Started marriage counsling the end of may. 2nd session i told our marriage counsler he was hiding something and i want/need to know what it is.. He of course denied he was hiding something. 

The Councler then told me "That's not reality, Ladybird". I have always trusted myself 150% my intuition has never been wrong. I just wasnt exactly sure what it was. I was beating my head against the wall. The more i pushed him For the truth the more lies he told, i begged and pleaded for him to tell me the truth once and for all.. All i got were lies!

I fell into a deep depression and before i hurt myself, i was in a very dark place. I saw no way out. The only reason i didn't do anything about what i desperately wanted to do, was my babies. There is no way i could do it, even though i wanted it all to stop. My mind was going in circles amd i felt like i was really going crazy... i made an appointment with my dr to get on antidepressants and anxiety meds. My dr reccomended counsling. So i followed through. 

My health has really gone down hill. Ive lost over 50 pounds, since may! My appitite is pretty much gone. I eat maybe 3 days a week and its not much when i do. I can go weeks without eating, if i dont force muself to eat. . I am having heart problems. Ended up in the er because of it. They couldn't diagnose me because i didnt have an episode while i was there. Ive always had arythmea (sp) but its different. Very low blood pressure. Anxiety attacks. Mass amounts of stress, so much that my hair is turning grey. Wasn't there before all of this.. Depression. Ive sufferend from depression my entire life, but ive never felt like this. Where giving up sounds like the best option. Dont worry i wont do anything. I cant. I have too much to live for. My kids keep me from doing something stupid. 

I fear this is my life from here on out. Self doubt, not feeling like i am good enough or worth anything. My husband has told me. "It's never been about you." "Its me I'm the one whos ****ed up" " you have never been the problem I am the problem"... No matter how many times he tells me this - i still don't believe it.


----------



## peacem

Hi Ladybird sorry you are having such a rough time right now. It will get better one way or another.

Firstly, you need to stop your 'thinking' regarding your husband, it is not for you to control, so let it be. Literally stop. Forget what he is or isn't doing and concentrate on your own health and mental health. Fretting isn't going to change things but make things worse. 

Are the anxiety meds helping? 

When you begin to feel stronger - that is when you need to make a decision as to whether this is something that you want to live with for the foreseeable future. People don't just change over night - it takes years to rebuild trust especially when you have been lied to and made to feel inadequate. Are you happy to invest that amount of time, with setbacks and disappointment?

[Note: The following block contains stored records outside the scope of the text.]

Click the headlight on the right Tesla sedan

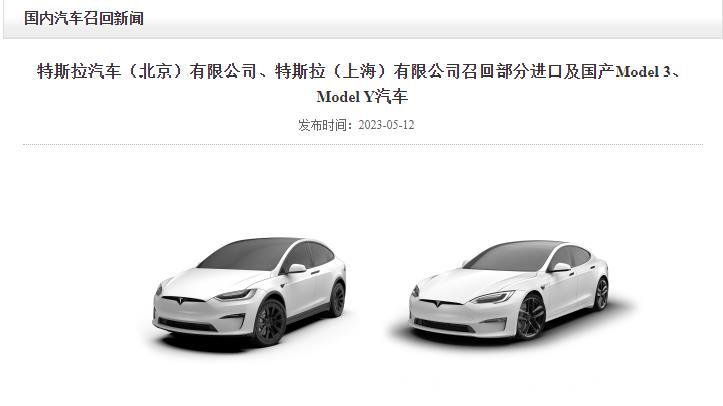[491, 298]
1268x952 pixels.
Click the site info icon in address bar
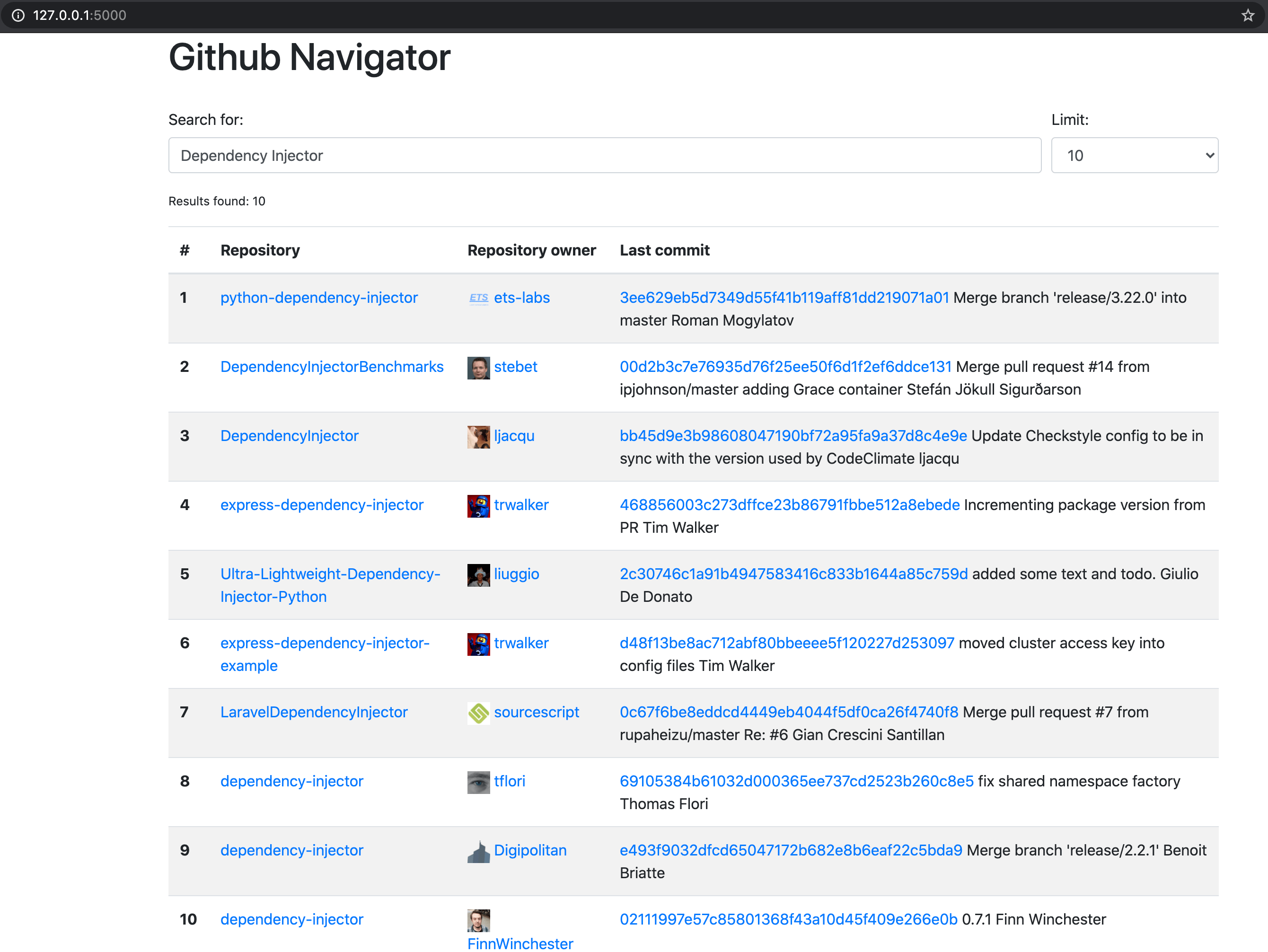pos(19,16)
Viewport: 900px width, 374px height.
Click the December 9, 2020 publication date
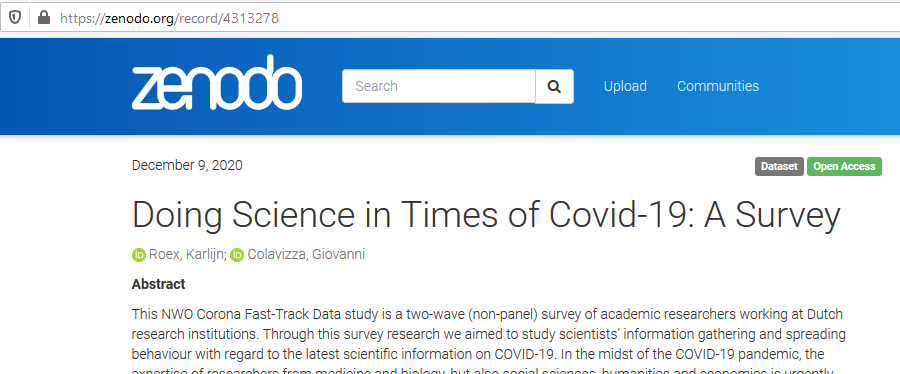187,166
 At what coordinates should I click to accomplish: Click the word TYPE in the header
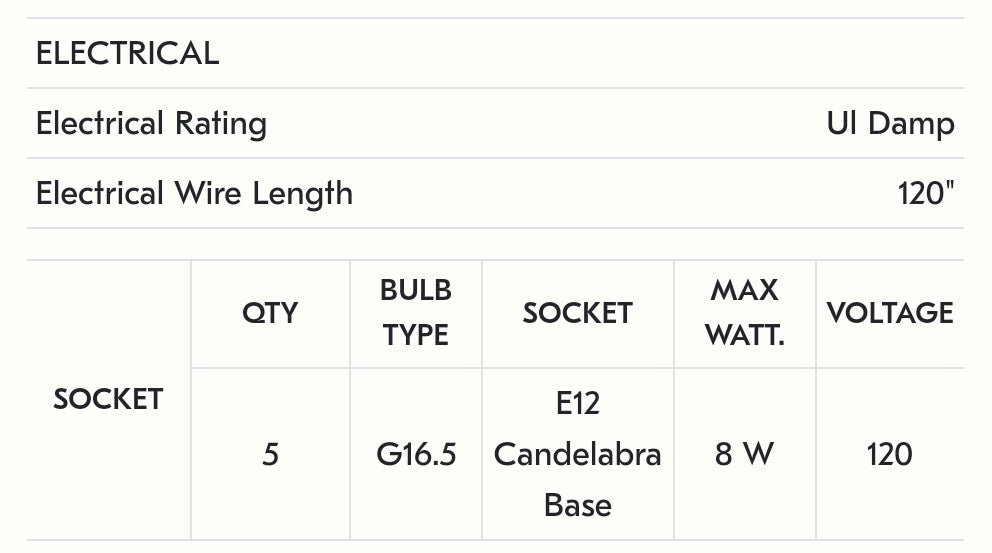(416, 335)
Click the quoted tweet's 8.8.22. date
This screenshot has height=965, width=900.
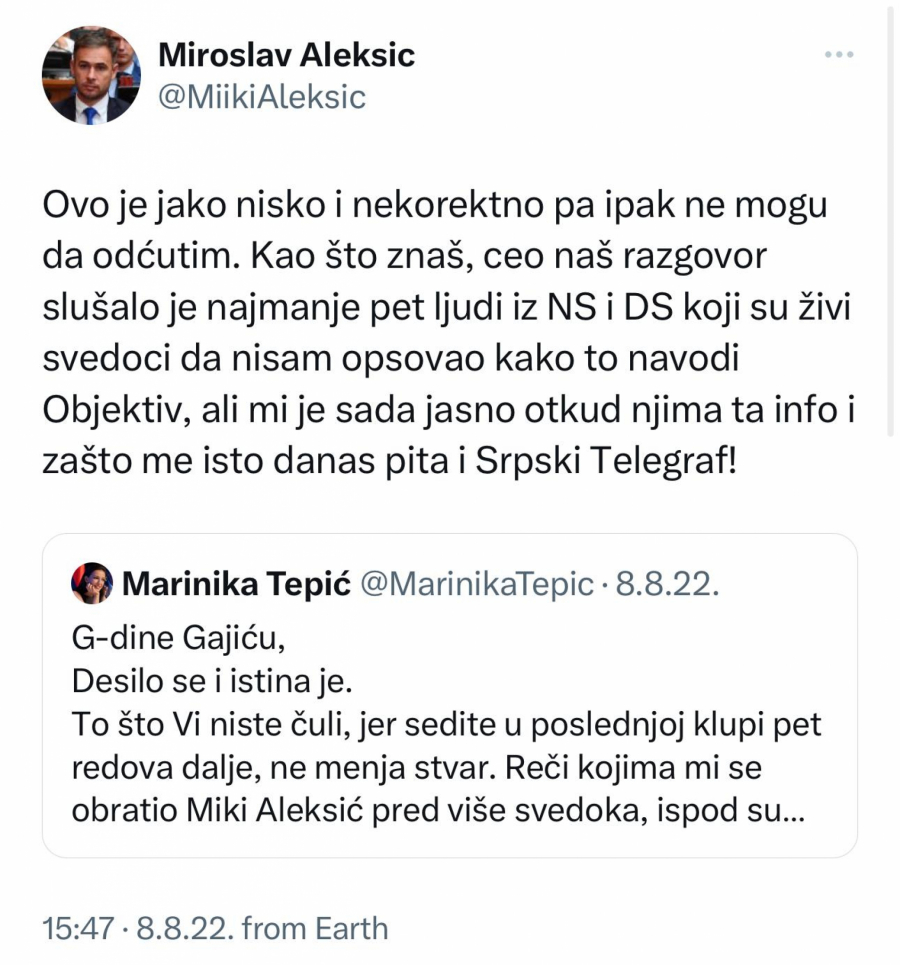[x=667, y=584]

He tells you 'its not about you' - and it isn't! Inasmuch as its not about your looks or desirability. But it IS about you when he won't make the correct changes into stopping what he is doing. Has he been to therapy? Has he allowed you to pull the plug on his devices? Has he traded his phone for a dumb phone? Has he agreed to your ground rules and stuck to them? Can he not see what this is doing to you? Are you not worth more than some pity party excuse? 

Something I have learned over the years is that I have always been in control of my life right from the start - even when I thought my life was spirally out of control. I cannot complain about the things my husband has done because I chose to put up with it and constantly made excuses, or habitually believed the things he said even though he was a compulsive liar. I enabled him by not following through my threats. I enabled him by constantly forgiving him. I enabled him because when he ****ed up I fixed things so he didn't have to. He made his choices, I made mine. What choices can you make to ensure your health and mental health for the well-being of your children?


----------



## ladybird

He no longer has a phone. He was supposed to get a flip phone, but never did. He got another smart phone instead. So i pulled the plug. He has handed over all his devices willingly.. Including his phone. Which he shut service off of. Didn't put a fight. I have them all locked up. 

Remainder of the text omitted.